Cela me fait souvenir que j’ai oublié une bagatelle qui ne l’est rien moins chez ces princesses. C’est de parler de la première femme de chambre de Mme la duchesse de Bourgogne. Le roi choisit Mme Cantin, bien faite, polie, fort à sa place, douce, obligeante, et sachant fort le monde. Elle étoit femme de Cantin et belle-sœur de Lavienne. Ce Lavienne, qui avoit fait plus d’un métier, était devenu baigneur, et si à la mode, que le roi, du temps de ses amours, s’alloit baigner et parfumer chez lui ; car jamais homme n’aima tant les odeurs, et ne les craignit tant après, à force d’en avoir abusé. On prétendoit que le roi, qui n’avoit pas de quoi fournir à tout ce qu’il désiroit, avoit trouvé chez Lavienne des confortatifs qui l’avoient rendu plus content de lui-même, et que cela, joint à la protection de Mme de Montespan, le fit enfin premier valet de chambre. Il conserva toute sa vie la confiance du roi. On en a vu un trait sur l’aventure de M. du Maine en Flandre, et de la gazette de Hollande. Lavienne, qui avoit passé sa vie avec les plus grands seigneurs, n’avoit jamais pu apprendre le moins du monde à vivre. C’étoit un gros homme, noir, frais, de bonne mine, qui gardoit encore sa moustache comme le vieux Villars, rustre, très volontiers brutal, pair et compagnon avec tout le monde, et ce qui est plaisant, parce qu’il n’en savoit pas davantage (car il n’étoit point glorieux, et n’avoit d’impertinent que l’écorce), honnête homme, ni méchant ni malfaisant, même bon homme et serviable. Il avoit poussé son frère Cantin qu’il avoit fait barbier du roi, puis premier valet de garde-robe. Celui-ci étoit un bon homme qui se tenoit obscurément dans son état, et qu’on ne voyoit jamais qu’en fonction auprès du roi.

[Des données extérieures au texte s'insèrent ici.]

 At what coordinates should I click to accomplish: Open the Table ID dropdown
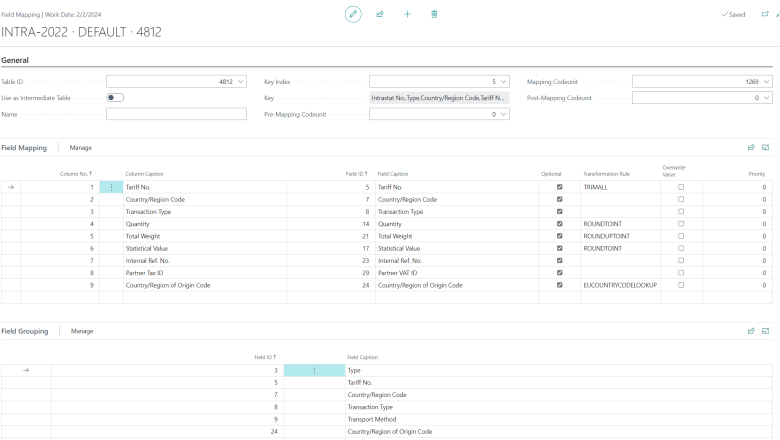point(240,81)
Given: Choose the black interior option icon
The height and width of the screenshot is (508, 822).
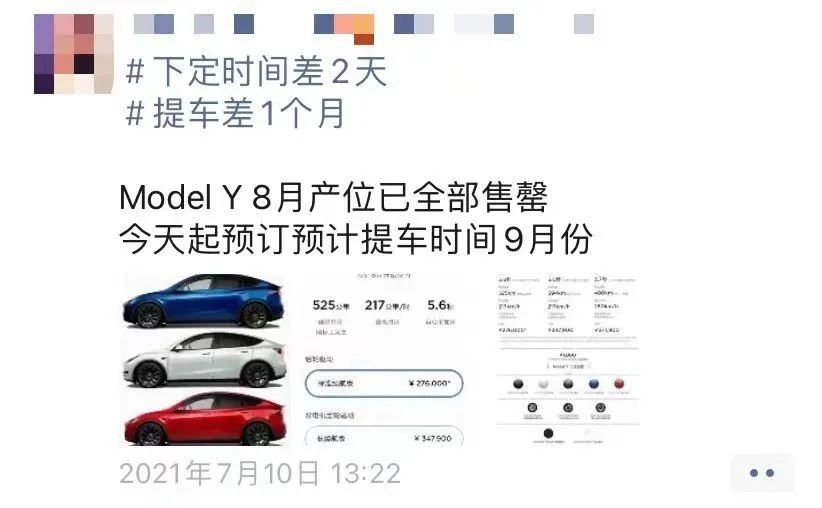Looking at the screenshot, I should coord(548,433).
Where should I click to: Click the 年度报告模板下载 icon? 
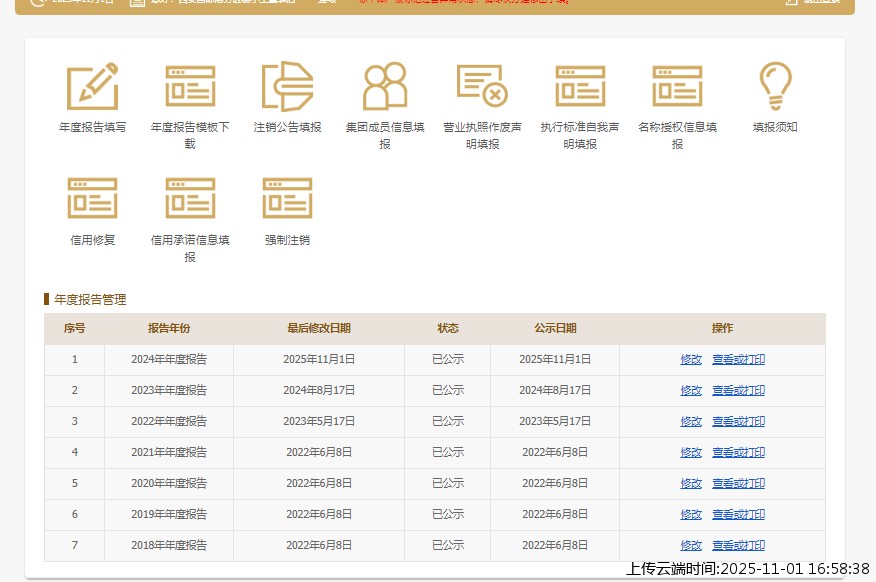190,87
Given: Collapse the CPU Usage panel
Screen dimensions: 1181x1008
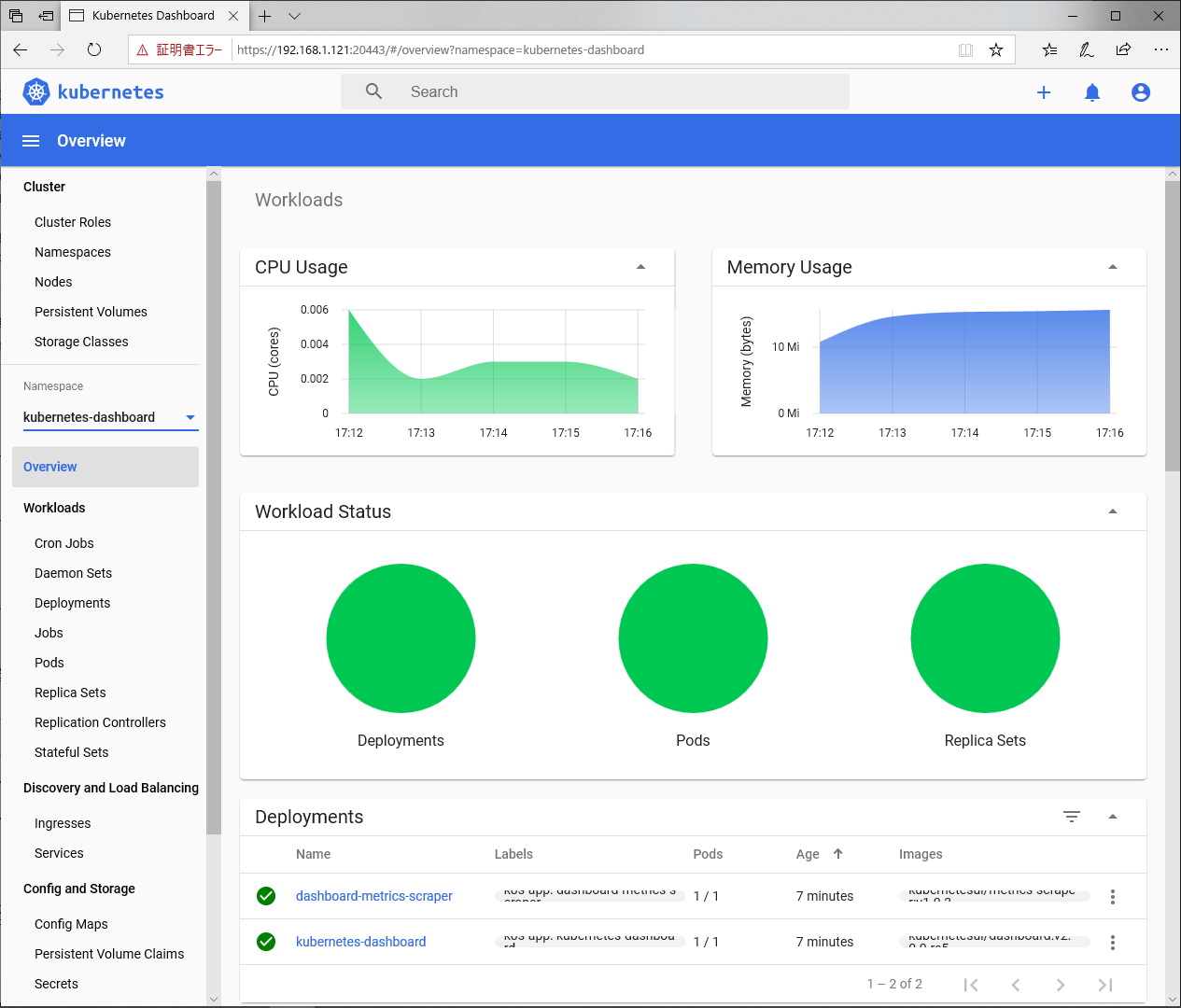Looking at the screenshot, I should point(641,266).
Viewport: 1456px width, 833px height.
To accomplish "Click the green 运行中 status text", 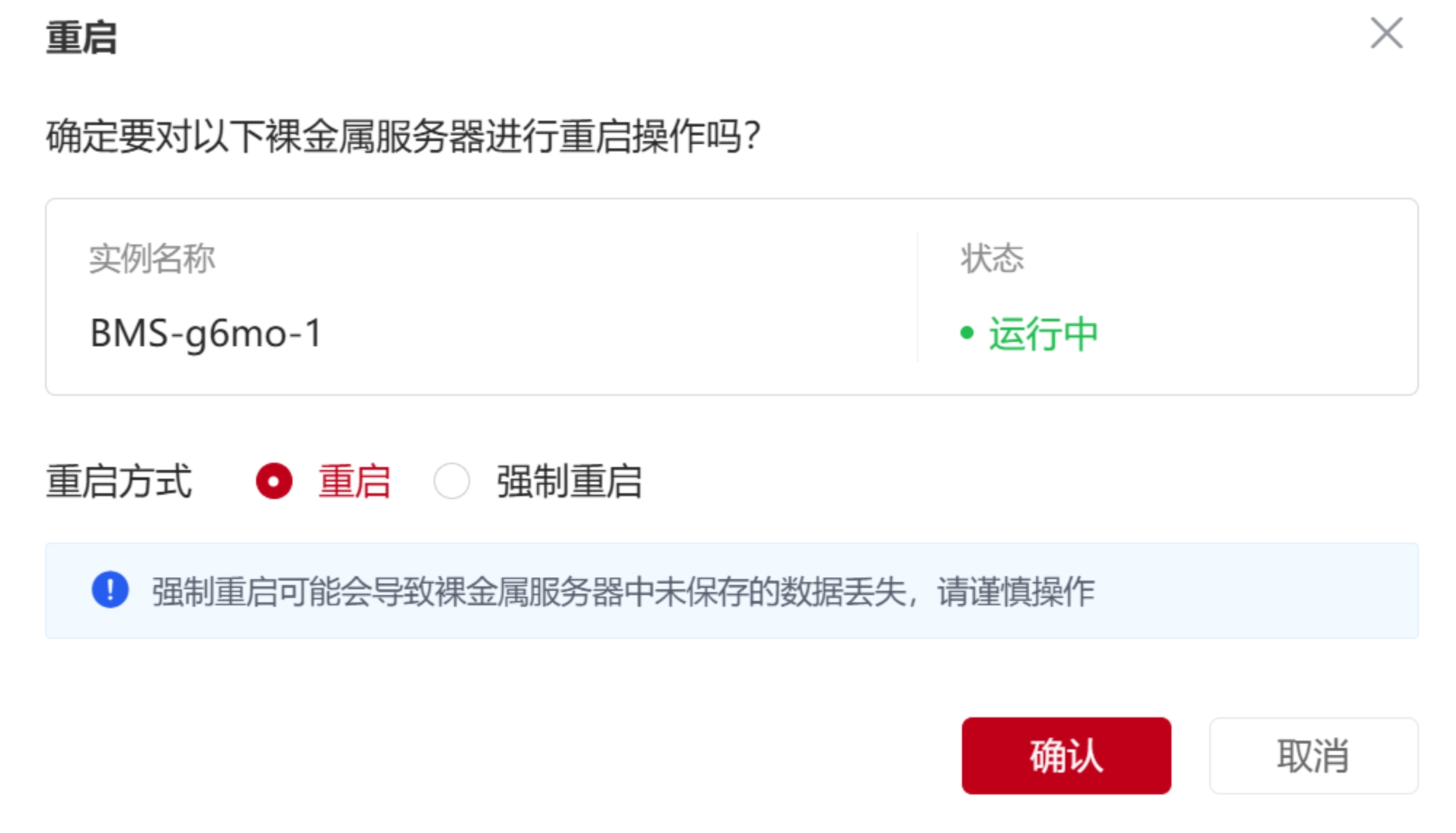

À propos de confiance du roi et de ses domestiques intimes, il faut réparer un autre oubli. On fut étonné à Fontainebleau cette année qu’à peine la princesse (car elle ne fut mariée qu’au retour) y fut arrivée ; que Mme de Maintenon la fit aller à un petit couvent borgne de Moret où le lieu ne pouvoit l’amuser, ni aucune des religieuses dont il n’y en avoit pas une de connue.

Elle y retourna plusieurs fois pendant le voyage, et cela réveilla la curiosité et les bruits. Mme de Maintenon y alloit souvent de Fontainebleau, et à la fin on s’y étoit accoutumé. Dans ce couvent étoit professe une Mauresse inconnue à tout le monde, et qu’on ne montroit à personne. Bontems, premier valet de chambre et gouverneur de Versailles, dont j’ai parlé, par qui les choses du secret domestique du roi passoient de tout temps, l’y avoit mise toute jeune, avoit payé une dot qui ne se disoit point, et de plus continuoit une grosse pension tous les ans. Il prenoit exactement soin qu’elle eût son nécessaire, et tout ce qui peut passer pour abondance à une religieuse, et que tout ce qu’elle pouvoit désirer de toute espèce de douceurs lui fût fourni. La feue reine y alloit souvent de Fontainebleau, et prenoit grand soin du bien-être du couvent, et Mme de Maintenon après elle. Ni l’une ni l’autre ne prenoient pas un soin direct de cette Mauresse qui pût se remarquer, mais elles n’y étoient pas moins attentives. Elles ne la voyoient pas toutes les fois qu’elles y alloient, mais souvent pourtant, et avec une grande attention à sa santé, à sa conduite et à celle de la supérieure à son égard. Monseigneur y a été quelquefois, et les princes ses enfants une ou deux fois, et tous ont demandé et vu la Mauresse avec bonté. Elle étoit là avec plus de considération que la personne la plus connue et la plus distinguée, et se prévaloit fort des soins qu’on prenoit d’elle et du mystère qu’on en faisoit, et quoiqu’elle vécût régulièrement, on s’apercevoit bien que la vocation avoit été aidée. Il lui échappa une fois, entendant Monseigneur chasser dans la forêt, de dire négligemment : « C’est mon frère qui chasse. » On prétendoit qu’elle étoit fille du roi et de la reine, que sa couleur l’avoit fait cacher et disparaître et publier que la reine avoit fait une fausse couche, et beaucoup de gens de la cour en étoient persuadés. Quoi qu’il en soit, la chose est demeurée une énigme.




  1. Marie-Anne-Christine-Victoire de Bavière, mariée le 28 janvier 1680 à Louis de France, Dauphin, morte le 20 avril 1690.
  2. Cette dignité répondait à celle de colonel général de la cavalerie.